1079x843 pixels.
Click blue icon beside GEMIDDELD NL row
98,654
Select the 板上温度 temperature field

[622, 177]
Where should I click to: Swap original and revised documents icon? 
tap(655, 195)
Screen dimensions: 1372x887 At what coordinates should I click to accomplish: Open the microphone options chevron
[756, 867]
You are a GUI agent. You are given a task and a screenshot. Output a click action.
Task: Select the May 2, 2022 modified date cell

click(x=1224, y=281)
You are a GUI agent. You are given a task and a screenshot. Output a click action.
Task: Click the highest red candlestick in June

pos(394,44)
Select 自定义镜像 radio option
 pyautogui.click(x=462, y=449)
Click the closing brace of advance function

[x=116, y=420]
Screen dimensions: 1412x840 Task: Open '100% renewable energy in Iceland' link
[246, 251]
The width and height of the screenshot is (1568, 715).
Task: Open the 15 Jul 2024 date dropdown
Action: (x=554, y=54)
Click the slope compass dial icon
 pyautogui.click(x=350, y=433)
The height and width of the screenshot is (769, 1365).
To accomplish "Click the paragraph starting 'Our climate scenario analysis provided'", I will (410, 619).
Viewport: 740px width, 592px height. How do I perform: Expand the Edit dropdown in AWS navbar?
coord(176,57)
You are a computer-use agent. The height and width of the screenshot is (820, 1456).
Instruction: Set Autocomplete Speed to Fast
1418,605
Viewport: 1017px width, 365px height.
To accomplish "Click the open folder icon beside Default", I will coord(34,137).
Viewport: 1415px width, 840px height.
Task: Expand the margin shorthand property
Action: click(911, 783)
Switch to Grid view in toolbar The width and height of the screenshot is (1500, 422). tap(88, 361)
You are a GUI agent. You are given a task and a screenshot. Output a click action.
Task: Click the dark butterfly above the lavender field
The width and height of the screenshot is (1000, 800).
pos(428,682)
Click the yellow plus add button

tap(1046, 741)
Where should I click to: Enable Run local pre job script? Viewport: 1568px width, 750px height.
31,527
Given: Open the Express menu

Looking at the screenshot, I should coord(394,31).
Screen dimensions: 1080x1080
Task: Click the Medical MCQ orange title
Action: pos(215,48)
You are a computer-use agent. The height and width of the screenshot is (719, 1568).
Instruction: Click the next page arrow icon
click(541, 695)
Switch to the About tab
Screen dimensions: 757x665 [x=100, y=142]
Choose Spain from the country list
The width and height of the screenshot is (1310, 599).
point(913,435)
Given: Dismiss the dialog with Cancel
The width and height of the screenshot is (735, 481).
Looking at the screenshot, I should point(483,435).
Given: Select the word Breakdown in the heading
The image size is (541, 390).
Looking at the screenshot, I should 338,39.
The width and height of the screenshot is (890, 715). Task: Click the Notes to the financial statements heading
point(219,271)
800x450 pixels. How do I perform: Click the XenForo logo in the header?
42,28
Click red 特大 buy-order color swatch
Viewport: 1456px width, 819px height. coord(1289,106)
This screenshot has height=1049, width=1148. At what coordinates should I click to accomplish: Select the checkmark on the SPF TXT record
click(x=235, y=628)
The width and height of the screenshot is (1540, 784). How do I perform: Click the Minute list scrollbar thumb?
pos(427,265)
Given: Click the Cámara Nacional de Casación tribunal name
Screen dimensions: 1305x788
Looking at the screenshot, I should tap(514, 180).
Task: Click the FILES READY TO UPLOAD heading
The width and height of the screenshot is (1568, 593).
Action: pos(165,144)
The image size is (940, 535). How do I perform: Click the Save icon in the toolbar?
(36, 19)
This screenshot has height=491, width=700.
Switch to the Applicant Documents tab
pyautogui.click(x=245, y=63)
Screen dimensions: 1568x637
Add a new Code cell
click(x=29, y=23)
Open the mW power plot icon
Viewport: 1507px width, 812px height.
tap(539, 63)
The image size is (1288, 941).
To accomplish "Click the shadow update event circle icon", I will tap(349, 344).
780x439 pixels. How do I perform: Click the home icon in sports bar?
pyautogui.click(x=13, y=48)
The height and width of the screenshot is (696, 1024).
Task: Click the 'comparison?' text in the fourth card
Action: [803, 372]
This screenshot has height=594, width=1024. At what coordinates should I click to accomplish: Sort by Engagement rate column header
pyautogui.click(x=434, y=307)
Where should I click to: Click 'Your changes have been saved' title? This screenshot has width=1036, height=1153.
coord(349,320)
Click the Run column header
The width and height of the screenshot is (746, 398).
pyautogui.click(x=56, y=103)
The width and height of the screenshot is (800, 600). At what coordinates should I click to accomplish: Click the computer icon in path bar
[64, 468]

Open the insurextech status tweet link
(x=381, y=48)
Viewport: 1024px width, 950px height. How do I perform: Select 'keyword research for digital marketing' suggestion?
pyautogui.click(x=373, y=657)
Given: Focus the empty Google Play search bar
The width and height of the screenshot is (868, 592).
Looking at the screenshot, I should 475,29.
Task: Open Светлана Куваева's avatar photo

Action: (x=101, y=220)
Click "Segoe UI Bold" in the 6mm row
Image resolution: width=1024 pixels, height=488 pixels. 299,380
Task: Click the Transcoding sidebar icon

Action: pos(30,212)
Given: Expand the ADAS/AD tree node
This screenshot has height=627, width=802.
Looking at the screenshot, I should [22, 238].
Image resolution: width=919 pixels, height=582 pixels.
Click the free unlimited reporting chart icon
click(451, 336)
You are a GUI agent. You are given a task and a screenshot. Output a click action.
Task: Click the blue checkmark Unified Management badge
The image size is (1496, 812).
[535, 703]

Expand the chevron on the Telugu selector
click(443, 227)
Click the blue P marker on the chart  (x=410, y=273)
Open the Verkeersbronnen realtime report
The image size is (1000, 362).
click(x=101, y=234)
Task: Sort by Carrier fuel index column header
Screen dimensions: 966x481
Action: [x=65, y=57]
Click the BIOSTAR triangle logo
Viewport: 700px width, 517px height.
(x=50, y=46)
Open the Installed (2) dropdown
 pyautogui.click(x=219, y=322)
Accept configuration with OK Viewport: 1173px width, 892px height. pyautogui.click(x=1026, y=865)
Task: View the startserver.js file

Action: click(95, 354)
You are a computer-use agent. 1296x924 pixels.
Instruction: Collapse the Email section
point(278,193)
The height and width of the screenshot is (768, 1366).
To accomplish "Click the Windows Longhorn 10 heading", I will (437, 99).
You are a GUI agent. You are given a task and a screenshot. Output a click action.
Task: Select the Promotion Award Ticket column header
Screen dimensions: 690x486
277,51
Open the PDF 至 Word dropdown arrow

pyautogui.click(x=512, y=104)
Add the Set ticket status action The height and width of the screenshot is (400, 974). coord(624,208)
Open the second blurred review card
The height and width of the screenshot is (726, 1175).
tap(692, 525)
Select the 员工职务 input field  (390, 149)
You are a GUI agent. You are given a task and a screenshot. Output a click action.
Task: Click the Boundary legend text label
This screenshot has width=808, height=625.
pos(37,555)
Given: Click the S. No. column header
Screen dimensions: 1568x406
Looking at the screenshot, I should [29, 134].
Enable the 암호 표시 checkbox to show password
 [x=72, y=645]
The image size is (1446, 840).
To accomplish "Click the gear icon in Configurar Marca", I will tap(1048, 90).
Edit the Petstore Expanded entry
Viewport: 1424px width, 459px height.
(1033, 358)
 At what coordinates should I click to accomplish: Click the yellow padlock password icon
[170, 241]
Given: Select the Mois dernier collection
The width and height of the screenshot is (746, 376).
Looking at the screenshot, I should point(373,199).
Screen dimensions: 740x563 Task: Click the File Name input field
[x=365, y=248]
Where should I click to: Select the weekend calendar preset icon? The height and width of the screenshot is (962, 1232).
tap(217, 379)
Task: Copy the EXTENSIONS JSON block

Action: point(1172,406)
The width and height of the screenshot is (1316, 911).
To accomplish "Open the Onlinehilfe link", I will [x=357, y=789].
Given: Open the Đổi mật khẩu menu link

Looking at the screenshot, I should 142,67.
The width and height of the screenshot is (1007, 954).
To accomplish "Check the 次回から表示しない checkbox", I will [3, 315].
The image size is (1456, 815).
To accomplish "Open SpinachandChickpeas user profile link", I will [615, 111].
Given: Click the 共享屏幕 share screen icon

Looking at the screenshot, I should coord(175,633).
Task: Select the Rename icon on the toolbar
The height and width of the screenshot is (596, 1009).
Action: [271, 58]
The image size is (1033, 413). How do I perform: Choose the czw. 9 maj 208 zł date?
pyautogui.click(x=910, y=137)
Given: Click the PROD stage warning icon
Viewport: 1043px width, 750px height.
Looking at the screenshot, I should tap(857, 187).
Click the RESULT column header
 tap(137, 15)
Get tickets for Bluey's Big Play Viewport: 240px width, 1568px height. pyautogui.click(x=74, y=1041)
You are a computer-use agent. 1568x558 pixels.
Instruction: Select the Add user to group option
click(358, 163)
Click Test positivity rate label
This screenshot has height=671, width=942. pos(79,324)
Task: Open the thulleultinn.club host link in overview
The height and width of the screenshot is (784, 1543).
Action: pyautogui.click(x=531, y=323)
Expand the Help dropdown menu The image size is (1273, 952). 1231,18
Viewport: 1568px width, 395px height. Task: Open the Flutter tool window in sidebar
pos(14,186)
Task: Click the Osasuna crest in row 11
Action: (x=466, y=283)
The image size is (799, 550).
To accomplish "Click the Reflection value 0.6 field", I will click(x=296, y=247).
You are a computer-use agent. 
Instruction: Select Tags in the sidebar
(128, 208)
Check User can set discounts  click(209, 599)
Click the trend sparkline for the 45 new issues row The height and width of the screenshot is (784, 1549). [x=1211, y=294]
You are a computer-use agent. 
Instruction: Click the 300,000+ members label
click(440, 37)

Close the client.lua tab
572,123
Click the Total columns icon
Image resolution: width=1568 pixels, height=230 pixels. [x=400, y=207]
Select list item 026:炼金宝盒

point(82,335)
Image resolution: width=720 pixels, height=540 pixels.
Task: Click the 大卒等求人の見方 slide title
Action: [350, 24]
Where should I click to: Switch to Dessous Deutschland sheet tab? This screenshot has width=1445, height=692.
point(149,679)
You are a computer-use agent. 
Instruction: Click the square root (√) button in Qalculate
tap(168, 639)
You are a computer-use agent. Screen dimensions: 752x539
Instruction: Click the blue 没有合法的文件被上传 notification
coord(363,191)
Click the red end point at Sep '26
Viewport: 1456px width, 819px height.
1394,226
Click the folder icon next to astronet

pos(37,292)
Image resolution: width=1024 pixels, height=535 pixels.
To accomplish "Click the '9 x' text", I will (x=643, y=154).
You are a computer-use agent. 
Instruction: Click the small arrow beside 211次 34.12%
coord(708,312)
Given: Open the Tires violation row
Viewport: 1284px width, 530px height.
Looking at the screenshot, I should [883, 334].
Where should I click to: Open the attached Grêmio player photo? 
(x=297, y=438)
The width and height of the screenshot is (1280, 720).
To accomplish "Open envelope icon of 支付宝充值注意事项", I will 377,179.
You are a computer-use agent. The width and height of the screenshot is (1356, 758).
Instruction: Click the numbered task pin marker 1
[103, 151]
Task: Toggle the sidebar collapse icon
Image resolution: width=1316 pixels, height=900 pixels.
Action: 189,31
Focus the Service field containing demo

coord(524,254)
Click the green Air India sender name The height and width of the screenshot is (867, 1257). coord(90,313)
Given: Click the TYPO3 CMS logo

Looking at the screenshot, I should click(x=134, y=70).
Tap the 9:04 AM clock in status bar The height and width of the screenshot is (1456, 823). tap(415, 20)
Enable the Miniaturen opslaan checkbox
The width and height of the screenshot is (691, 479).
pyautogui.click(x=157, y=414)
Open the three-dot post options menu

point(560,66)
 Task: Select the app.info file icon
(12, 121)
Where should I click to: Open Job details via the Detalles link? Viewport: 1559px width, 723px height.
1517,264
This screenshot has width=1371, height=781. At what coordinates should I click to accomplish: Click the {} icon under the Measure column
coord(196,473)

================================

# EXERCISE DETAILS:
For this exercise, please copy exactly the lines of the material above from its first line through the line where "Viewport: 1017px width, 365px height." appears.

# RESPONSE:
1079x843 pixels.
Click blue icon beside GEMIDDELD NL row
98,654
Select the 板上温度 temperature field

[622, 177]
Where should I click to: Swap original and revised documents icon? 
tap(655, 195)
Screen dimensions: 1372x887 At what coordinates should I click to accomplish: Open the microphone options chevron
[756, 867]
You are a GUI agent. You are given a task and a screenshot. Output a click action.
Task: Select the May 2, 2022 modified date cell

click(x=1224, y=281)
You are a GUI agent. You are given a task and a screenshot. Output a click action.
Task: Click the highest red candlestick in June

pos(394,44)
Select 自定义镜像 radio option
 pyautogui.click(x=462, y=449)
Click the closing brace of advance function

[x=116, y=420]
Screen dimensions: 1412x840 Task: Open '100% renewable energy in Iceland' link
[246, 251]
The width and height of the screenshot is (1568, 715).
Task: Open the 15 Jul 2024 date dropdown
Action: (x=554, y=54)
Click the slope compass dial icon
 pyautogui.click(x=350, y=433)
The height and width of the screenshot is (769, 1365).
To accomplish "Click the paragraph starting 'Our climate scenario analysis provided'", I will (410, 619).
Viewport: 740px width, 592px height. How do I perform: Expand the Edit dropdown in AWS navbar?
coord(176,57)
You are a computer-use agent. The height and width of the screenshot is (820, 1456).
Instruction: Set Autocomplete Speed to Fast
1418,605
Viewport: 1017px width, 365px height.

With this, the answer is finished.